* [GOAL OF THE EXERCISE]: Please copy the listing below, switching "toolbar" to "menu bar" wherever it occurs and leaving everything else unchanged.

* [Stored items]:

╭──

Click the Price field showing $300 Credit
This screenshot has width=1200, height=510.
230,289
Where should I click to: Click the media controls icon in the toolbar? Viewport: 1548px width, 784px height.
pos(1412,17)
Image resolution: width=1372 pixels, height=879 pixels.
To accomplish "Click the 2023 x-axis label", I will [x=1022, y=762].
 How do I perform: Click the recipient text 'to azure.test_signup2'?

╰──

* [RESULT OF THE EXERCISE]:
Click the Price field showing $300 Credit
This screenshot has width=1200, height=510.
230,289
Where should I click to: Click the media controls icon in the menu bar? Viewport: 1548px width, 784px height.
pos(1412,17)
Image resolution: width=1372 pixels, height=879 pixels.
To accomplish "Click the 2023 x-axis label", I will [x=1022, y=762].
 How do I perform: Click the recipient text 'to azure.test_signup2'?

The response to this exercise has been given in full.